There's no cut-off here. J'onn quickly flies full speed to some remote structure the Tanami Desert in Australia, which is probably the closest place on Earth that resembles the Martian surface. There, J'onn makes a shocking discovery that throws a serious curveball to his investigation. While trying to enlist the help of Miss Martian, he makes a terrifying discovery. Apparently, the killer got to her too and it looks about as pretty as a flaming stream of piss hitting a pile of shit. If you're going to end a comic in an awesome way, this is definitely the way to do so.

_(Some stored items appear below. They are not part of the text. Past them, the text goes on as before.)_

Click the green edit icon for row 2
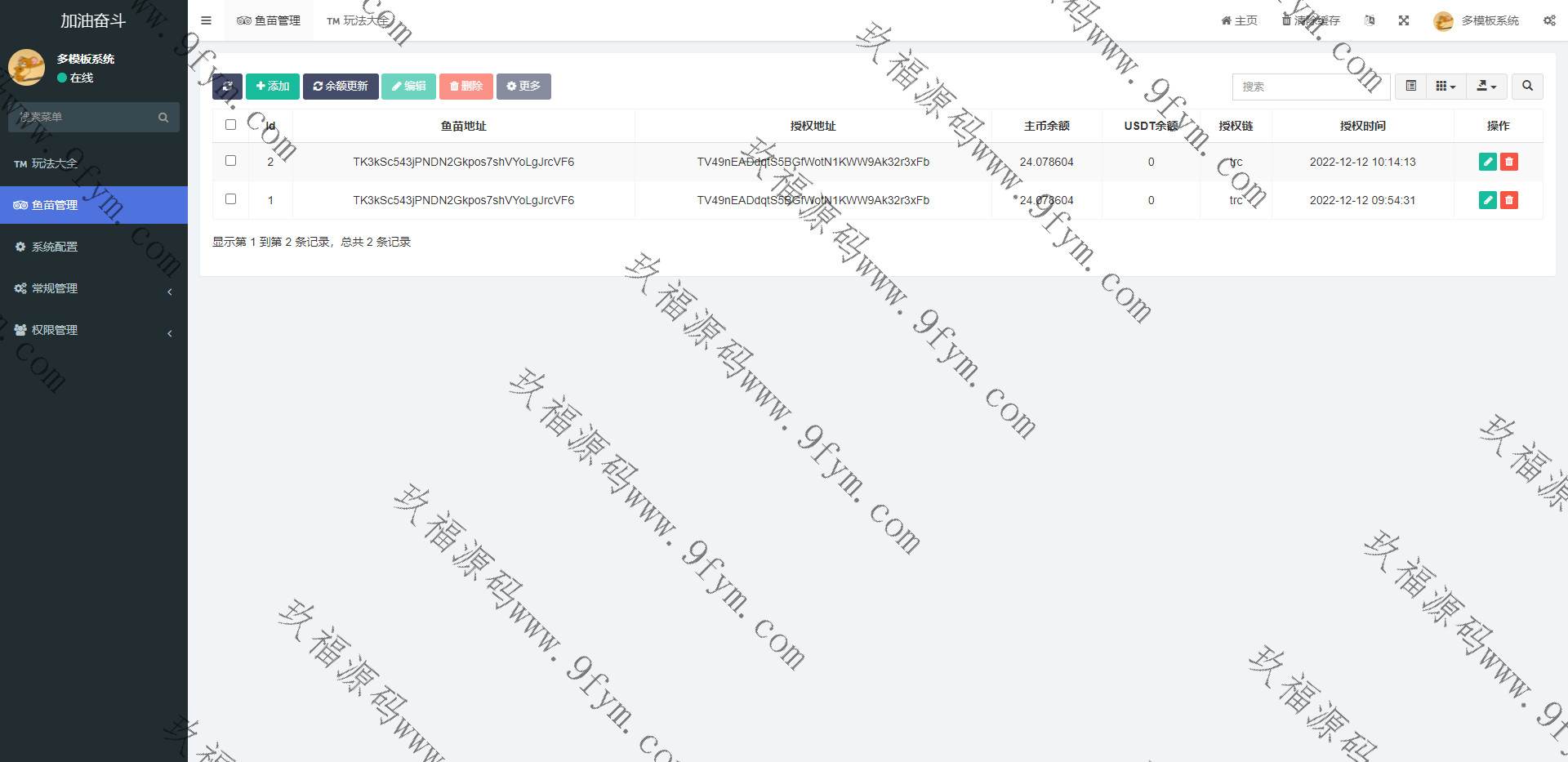Viewport: 1568px width, 762px height. pyautogui.click(x=1487, y=162)
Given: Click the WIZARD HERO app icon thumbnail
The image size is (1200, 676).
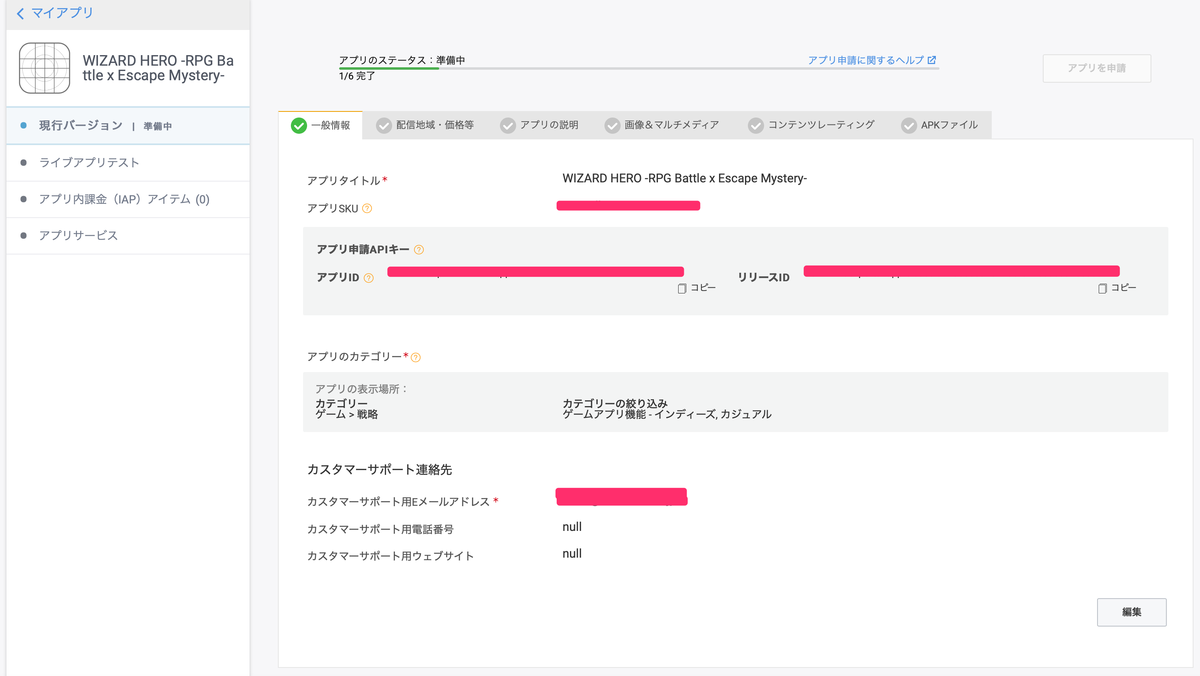Looking at the screenshot, I should (44, 68).
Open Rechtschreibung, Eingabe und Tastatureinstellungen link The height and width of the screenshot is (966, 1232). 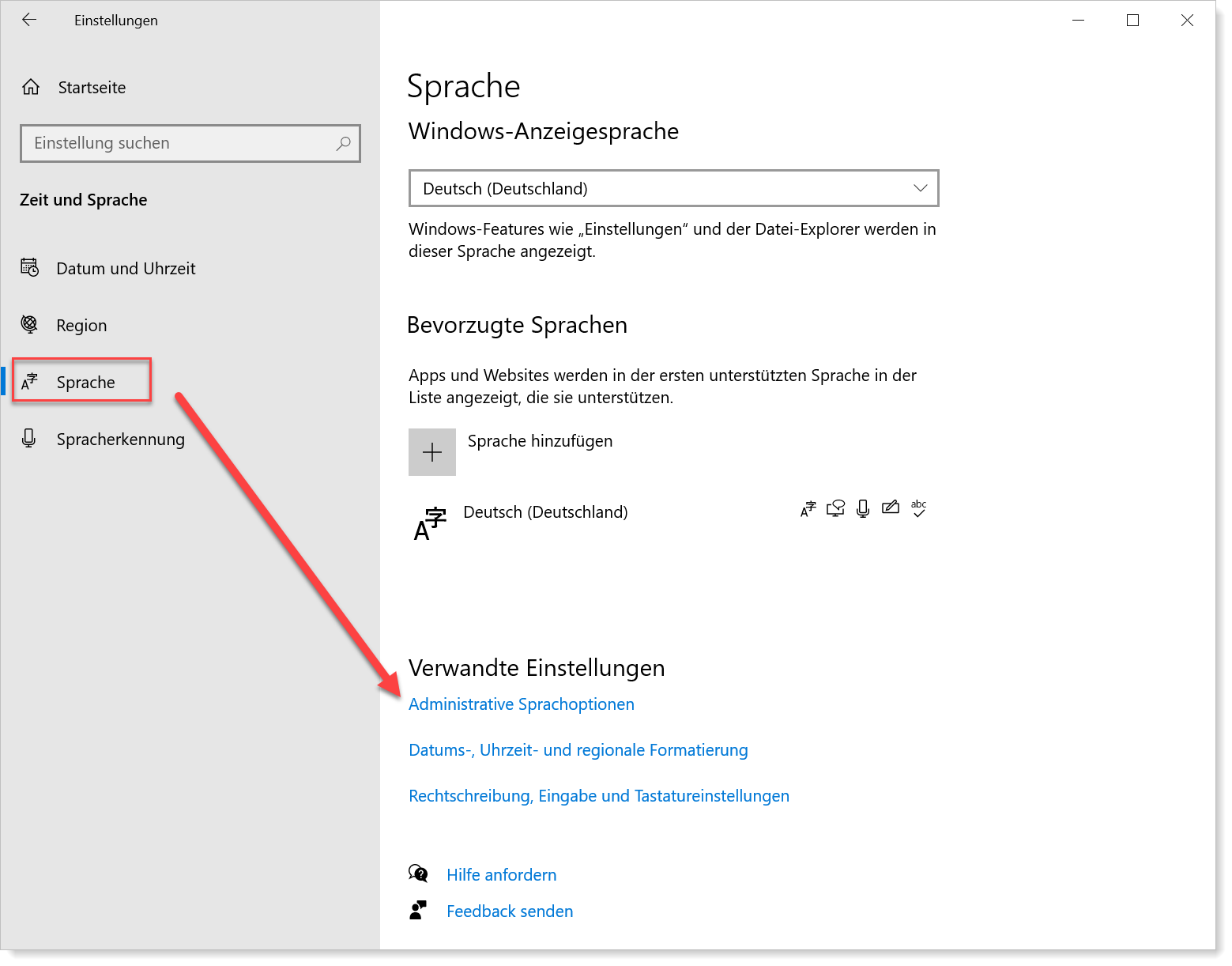(598, 796)
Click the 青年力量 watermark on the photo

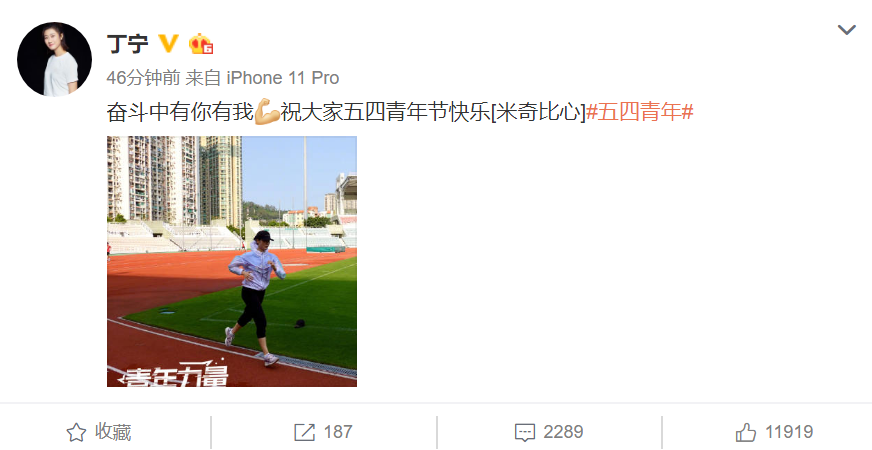click(x=174, y=375)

The plot with J'onn was a great way to tie the book together. It kept Brightest Day #6 from slipping into mediocrity, an unthinkable status for any Geoff John comic. It doesn't make the whole book perfect like the last few issues have been. Each plot in this book could have had some much more powerful revelations that left a bigger impact. But that didn't happen. Instead, there were just these hints about what the revelations were. It's like teasing with teasing, annoying as hell and insulting to a readers tastes. It still moved the plot forward, but didn't do so with the same impact as the previous issues.

There is still plenty of awesome here to make the next issue worth picking up. Brightest Day is still one of the best titles DC has been churning out since the end of Blackest Night. Any DC fan would be wise to pick this up. But factoring in the ridged standards Geoff Johns has set, I can only give this book a 3.5 out of 5. On it's own it could have a higher score, but in the context of the previous books it's necessary to bring it down a little. There is still plenty of potential for this book to pick up and continue the tradition of awesome that has so defined Brightest Day. This book slows down the train of awesome, but it doesn't stop it. That can only be a good for the awesomeness of the DC Universe.